» **Task prompt**
Once the line containing "Where should I click to: Expand" is found, retype it and each line after it through the last entry below, word for word, and nothing else.

Collected data:
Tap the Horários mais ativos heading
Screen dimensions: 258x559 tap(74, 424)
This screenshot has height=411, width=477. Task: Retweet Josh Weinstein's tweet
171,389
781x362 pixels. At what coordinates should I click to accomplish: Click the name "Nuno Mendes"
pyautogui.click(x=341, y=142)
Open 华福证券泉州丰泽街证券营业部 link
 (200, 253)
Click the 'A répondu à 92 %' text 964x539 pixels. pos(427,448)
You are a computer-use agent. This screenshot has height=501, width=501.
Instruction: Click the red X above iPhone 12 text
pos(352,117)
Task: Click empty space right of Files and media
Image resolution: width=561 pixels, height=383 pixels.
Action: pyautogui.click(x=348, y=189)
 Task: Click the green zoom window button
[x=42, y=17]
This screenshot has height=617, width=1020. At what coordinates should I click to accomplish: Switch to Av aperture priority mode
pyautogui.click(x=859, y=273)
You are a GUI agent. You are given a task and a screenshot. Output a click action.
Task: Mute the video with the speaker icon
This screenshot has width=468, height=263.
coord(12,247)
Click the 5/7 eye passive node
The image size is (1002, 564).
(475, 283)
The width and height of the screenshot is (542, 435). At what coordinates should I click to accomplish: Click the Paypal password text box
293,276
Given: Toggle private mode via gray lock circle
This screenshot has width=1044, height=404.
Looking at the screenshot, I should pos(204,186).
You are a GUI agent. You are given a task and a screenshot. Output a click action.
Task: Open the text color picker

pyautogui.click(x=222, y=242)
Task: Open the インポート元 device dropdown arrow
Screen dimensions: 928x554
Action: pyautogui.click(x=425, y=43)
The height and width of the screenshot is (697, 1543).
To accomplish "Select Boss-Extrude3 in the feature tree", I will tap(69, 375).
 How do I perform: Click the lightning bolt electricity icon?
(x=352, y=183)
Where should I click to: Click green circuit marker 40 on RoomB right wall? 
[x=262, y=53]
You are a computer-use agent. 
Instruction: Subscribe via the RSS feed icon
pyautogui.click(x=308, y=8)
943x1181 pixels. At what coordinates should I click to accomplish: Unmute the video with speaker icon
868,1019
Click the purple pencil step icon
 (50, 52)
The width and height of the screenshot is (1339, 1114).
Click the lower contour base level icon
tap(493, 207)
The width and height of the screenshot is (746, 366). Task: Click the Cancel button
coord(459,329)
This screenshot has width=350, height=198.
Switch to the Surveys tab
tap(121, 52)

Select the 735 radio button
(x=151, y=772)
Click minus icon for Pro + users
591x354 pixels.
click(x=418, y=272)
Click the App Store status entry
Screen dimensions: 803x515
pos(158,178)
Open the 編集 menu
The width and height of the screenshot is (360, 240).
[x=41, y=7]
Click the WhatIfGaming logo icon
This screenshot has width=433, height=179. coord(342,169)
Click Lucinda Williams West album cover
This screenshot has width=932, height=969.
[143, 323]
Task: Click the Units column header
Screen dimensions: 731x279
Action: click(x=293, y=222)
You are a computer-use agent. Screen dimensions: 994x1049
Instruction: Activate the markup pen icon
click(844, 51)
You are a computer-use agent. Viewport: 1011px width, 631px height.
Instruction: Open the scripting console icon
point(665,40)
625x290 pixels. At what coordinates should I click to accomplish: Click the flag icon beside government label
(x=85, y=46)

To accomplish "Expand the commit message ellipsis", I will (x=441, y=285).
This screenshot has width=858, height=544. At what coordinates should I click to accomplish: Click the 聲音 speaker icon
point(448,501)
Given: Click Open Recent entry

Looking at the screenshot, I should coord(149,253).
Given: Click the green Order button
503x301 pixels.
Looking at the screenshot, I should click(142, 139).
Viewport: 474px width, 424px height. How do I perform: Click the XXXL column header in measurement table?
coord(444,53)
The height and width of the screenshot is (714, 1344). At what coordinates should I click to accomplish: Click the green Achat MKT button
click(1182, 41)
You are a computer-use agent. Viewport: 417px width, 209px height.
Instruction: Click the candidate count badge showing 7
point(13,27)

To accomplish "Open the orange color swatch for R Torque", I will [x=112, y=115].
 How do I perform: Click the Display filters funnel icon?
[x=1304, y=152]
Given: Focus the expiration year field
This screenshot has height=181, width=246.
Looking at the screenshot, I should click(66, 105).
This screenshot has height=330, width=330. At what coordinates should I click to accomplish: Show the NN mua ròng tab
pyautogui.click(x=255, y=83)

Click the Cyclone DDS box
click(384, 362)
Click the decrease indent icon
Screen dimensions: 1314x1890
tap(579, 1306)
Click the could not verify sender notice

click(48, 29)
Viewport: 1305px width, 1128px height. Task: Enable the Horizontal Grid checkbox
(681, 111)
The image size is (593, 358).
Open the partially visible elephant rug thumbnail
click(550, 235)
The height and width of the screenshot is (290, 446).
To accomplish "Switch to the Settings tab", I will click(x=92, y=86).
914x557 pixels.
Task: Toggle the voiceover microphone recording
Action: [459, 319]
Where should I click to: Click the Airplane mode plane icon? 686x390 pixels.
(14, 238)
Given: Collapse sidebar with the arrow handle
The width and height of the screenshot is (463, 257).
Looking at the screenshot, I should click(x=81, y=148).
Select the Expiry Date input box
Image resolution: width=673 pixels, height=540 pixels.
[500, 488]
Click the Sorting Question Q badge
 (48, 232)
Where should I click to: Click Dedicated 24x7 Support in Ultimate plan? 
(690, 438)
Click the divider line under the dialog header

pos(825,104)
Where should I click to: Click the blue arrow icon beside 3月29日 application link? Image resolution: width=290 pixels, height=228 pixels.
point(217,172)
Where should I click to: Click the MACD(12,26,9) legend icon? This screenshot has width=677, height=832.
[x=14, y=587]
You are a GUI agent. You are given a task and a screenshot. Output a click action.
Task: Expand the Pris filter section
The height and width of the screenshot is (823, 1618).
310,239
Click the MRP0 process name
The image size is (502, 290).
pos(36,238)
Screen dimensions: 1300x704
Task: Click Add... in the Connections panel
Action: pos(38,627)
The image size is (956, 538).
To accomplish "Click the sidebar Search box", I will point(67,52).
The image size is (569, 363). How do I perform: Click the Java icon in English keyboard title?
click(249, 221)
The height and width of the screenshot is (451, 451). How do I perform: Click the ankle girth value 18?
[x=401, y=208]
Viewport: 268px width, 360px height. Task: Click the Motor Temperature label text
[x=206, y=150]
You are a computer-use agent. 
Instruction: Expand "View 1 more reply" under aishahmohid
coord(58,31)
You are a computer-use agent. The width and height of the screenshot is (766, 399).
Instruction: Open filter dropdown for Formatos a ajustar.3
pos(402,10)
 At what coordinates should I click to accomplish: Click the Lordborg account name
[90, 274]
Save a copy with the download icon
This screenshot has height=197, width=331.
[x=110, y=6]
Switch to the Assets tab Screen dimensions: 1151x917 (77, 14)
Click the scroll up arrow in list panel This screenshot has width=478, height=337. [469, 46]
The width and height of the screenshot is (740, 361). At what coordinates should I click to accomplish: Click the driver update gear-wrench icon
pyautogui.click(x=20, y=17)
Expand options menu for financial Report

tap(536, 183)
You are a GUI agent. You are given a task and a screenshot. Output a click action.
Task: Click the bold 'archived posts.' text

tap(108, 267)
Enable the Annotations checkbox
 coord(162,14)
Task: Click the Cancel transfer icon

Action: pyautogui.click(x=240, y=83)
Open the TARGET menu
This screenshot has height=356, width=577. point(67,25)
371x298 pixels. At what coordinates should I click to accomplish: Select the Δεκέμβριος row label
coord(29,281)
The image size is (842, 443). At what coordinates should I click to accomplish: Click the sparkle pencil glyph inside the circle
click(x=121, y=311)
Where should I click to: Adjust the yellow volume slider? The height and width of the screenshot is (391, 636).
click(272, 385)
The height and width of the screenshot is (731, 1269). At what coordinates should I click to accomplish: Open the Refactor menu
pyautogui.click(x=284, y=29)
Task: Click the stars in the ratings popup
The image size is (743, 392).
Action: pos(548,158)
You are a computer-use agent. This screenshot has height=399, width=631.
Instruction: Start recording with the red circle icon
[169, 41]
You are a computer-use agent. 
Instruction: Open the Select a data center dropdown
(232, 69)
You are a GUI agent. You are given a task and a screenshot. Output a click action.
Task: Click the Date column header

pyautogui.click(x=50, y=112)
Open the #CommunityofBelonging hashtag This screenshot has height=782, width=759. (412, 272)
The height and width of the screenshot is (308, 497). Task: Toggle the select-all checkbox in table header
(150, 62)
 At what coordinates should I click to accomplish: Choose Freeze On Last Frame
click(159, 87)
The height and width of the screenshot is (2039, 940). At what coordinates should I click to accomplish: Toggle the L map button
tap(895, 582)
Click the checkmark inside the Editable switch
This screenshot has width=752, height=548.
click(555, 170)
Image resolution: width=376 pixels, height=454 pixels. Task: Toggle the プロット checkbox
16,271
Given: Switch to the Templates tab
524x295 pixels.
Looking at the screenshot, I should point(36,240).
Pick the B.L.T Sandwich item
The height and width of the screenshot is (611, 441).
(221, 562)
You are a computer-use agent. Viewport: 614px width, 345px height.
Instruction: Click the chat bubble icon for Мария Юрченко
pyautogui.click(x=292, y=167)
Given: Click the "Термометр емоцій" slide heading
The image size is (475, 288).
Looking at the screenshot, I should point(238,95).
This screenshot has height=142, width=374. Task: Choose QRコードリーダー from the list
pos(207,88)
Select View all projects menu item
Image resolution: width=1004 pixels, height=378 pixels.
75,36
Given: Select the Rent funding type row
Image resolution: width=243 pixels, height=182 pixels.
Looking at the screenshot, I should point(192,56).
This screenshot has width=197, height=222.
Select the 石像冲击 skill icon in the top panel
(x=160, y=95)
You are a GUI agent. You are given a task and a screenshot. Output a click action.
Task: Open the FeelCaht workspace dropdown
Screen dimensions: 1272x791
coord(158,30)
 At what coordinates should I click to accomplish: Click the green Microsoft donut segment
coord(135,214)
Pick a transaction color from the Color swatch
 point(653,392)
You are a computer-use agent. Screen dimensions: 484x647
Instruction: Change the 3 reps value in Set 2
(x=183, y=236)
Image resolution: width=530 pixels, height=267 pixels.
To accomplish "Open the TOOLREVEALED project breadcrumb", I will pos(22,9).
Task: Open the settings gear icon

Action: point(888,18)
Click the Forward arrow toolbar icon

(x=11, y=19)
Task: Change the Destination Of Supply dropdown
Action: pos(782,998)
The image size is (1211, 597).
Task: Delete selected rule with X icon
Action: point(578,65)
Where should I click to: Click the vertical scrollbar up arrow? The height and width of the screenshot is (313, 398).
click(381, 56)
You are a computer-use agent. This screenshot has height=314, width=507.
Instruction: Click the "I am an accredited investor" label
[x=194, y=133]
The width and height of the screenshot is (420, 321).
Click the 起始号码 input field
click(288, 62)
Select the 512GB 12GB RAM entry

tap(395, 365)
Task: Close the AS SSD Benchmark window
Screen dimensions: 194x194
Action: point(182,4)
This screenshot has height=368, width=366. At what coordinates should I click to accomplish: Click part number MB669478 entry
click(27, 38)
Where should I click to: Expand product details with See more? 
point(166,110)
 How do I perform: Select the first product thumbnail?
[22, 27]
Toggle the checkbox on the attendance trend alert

» **Solution below**
Where should I click to: Expand product details with See more? 
point(166,110)
 How do I perform: Select the first product thumbnail?
[22, 27]
Toggle the checkbox on the attendance trend alert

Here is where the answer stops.